As the day wore on we printed our circuit board designs onto PCB transfer paper using a laser printer, which using a few passes in the laminator was transfered over to the blank copper board, prepared by sanding the surface to increase the surface area for the etching to act on and the toner to stick to. There were a few patches left over which were blotted with a permanent marker.
The copper was then washed under cold running water to cool it to a safe handling temperature, at this point we then peeled off the backing of the transfer paper to leave behind only the the toner which would protect the copper from the etchant.
The copper boards were then put into a solution of about two table spoons of ferric chloride crystals and warm water, to a thick brown (not yellow or orange) consistency. The boards are left in the solution whilst being agitated, until all the copper is removed.

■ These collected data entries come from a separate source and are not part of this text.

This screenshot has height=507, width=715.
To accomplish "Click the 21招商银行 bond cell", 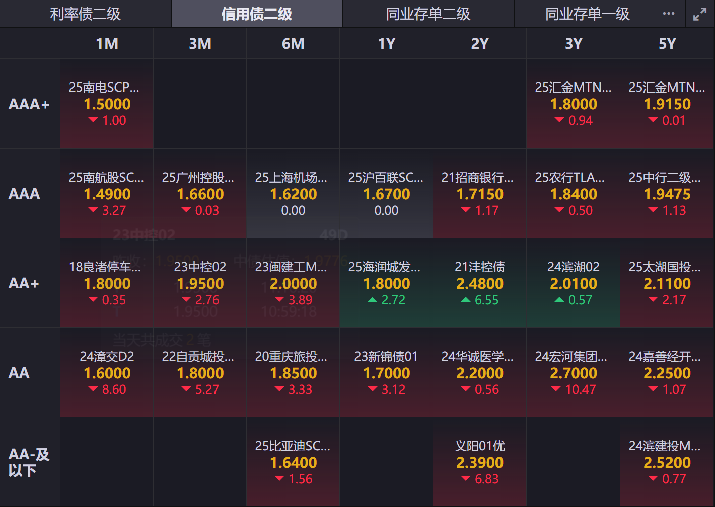I will pos(479,194).
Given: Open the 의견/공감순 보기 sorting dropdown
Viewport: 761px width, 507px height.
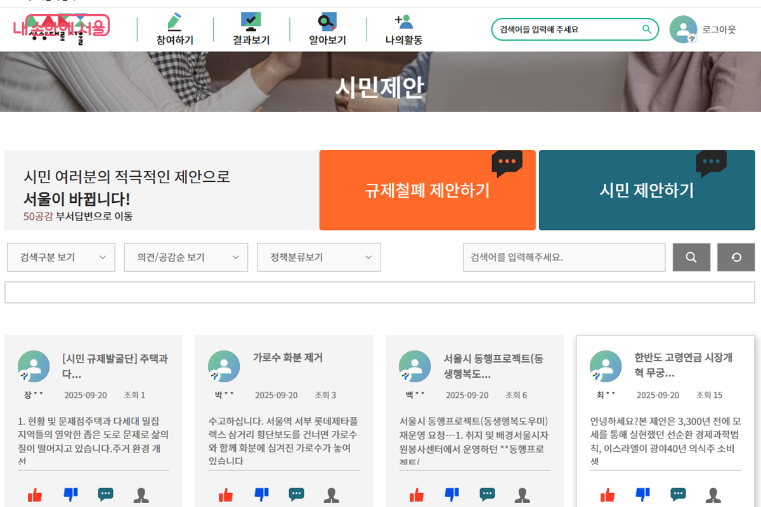Looking at the screenshot, I should point(186,257).
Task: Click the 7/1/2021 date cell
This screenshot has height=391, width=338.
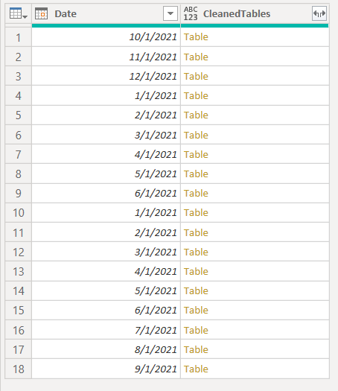Action: (106, 330)
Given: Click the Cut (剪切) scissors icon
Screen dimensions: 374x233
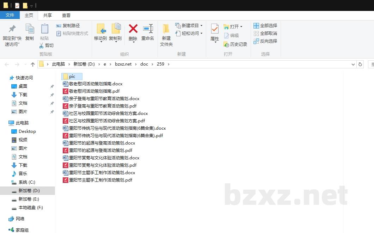Looking at the screenshot, I should (41, 45).
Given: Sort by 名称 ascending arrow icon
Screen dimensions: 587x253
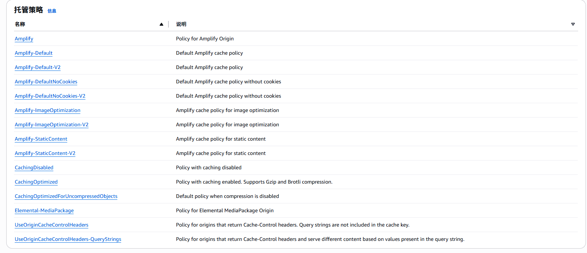Looking at the screenshot, I should (161, 24).
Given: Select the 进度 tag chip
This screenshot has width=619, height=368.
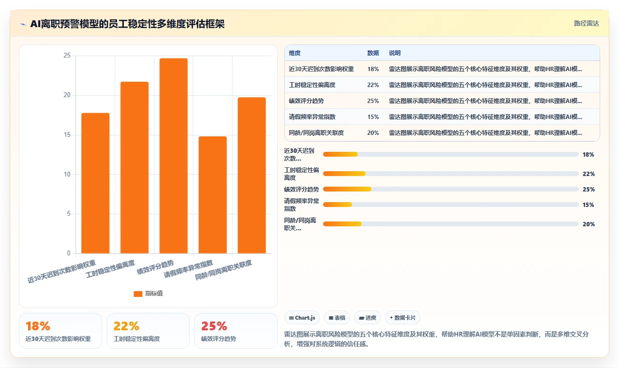Looking at the screenshot, I should (368, 318).
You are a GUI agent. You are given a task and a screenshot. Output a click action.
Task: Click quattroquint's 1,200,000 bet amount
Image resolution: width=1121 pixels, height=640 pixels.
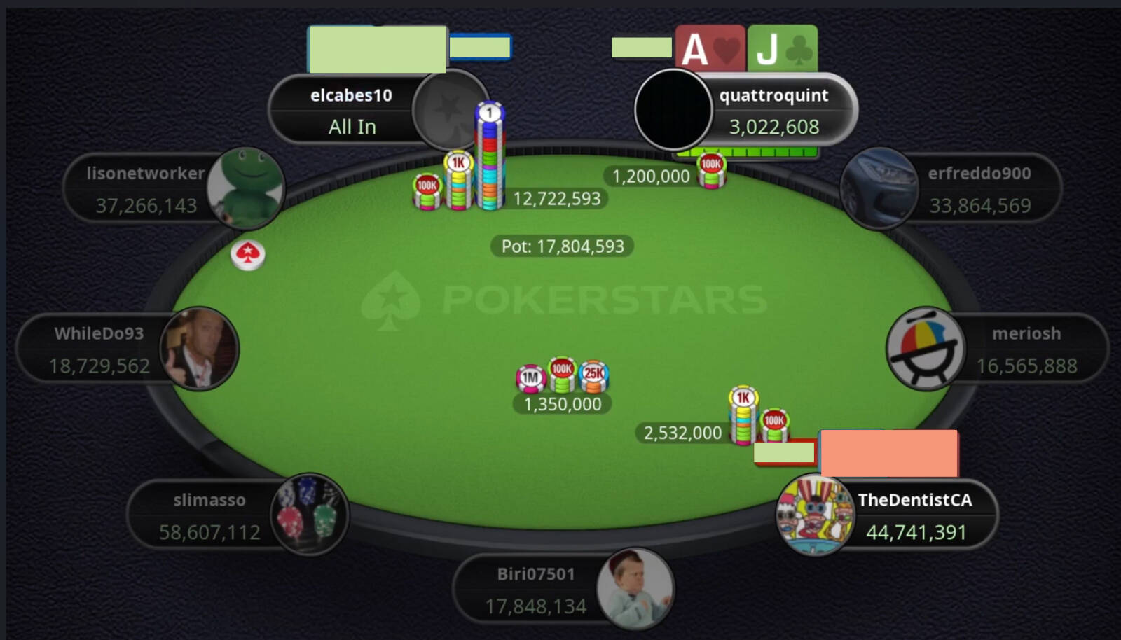(651, 176)
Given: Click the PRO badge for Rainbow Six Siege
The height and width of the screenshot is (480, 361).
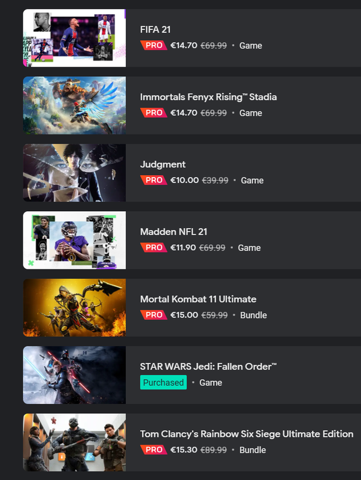Looking at the screenshot, I should tap(154, 449).
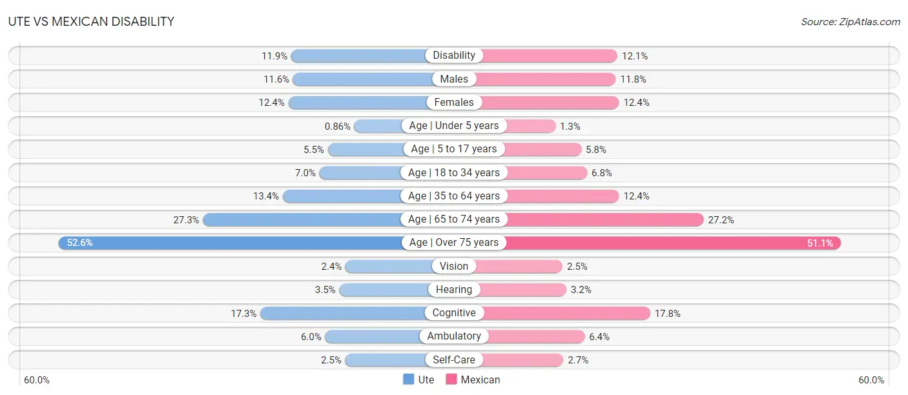Screen dimensions: 908x395
Task: Click the blue Ute legend swatch
Action: click(x=408, y=380)
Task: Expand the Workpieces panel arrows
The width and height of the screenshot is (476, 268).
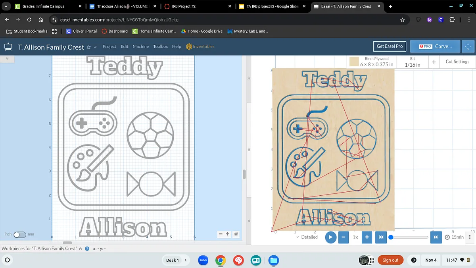Action: 81,249
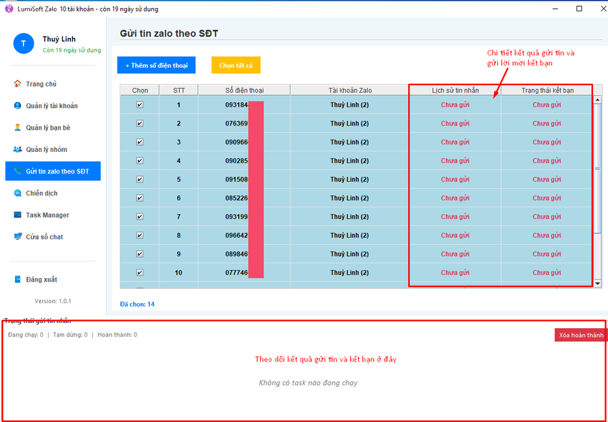Open the Quản lý nhóm group icon
608x422 pixels.
click(18, 149)
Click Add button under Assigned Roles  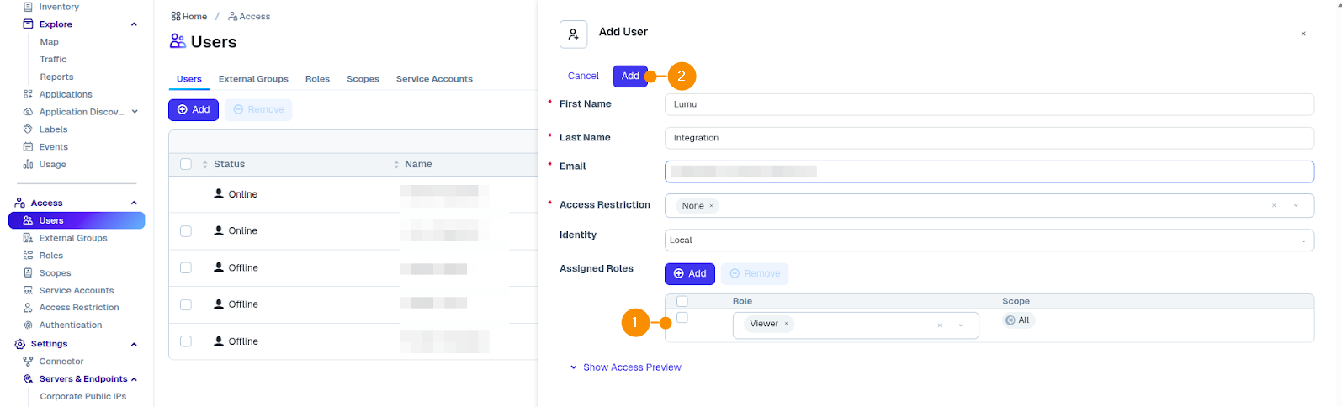[689, 274]

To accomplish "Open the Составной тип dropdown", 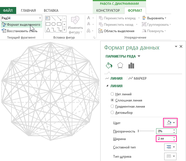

The boards are then washed and dried to remove the remaining etchant and the sink must be throughly washed to ensure no concentrated amounts of etchant are left that would damage the pipework or surface of the sink.
Finally using a small 0.8mm drill bit the board is drilled and the board is ready for use, there are instructions on Hack A Day on producing a DIY solder mask for those who want a bit more of a professional finish.
The design we produced was a kit designed by Build Brighton’s own members, my design had an error in it but etched perfectly, I now feel much more confident about etching my own boards in future, here is the botched build of the kit using Build’s PCB design rather than mine…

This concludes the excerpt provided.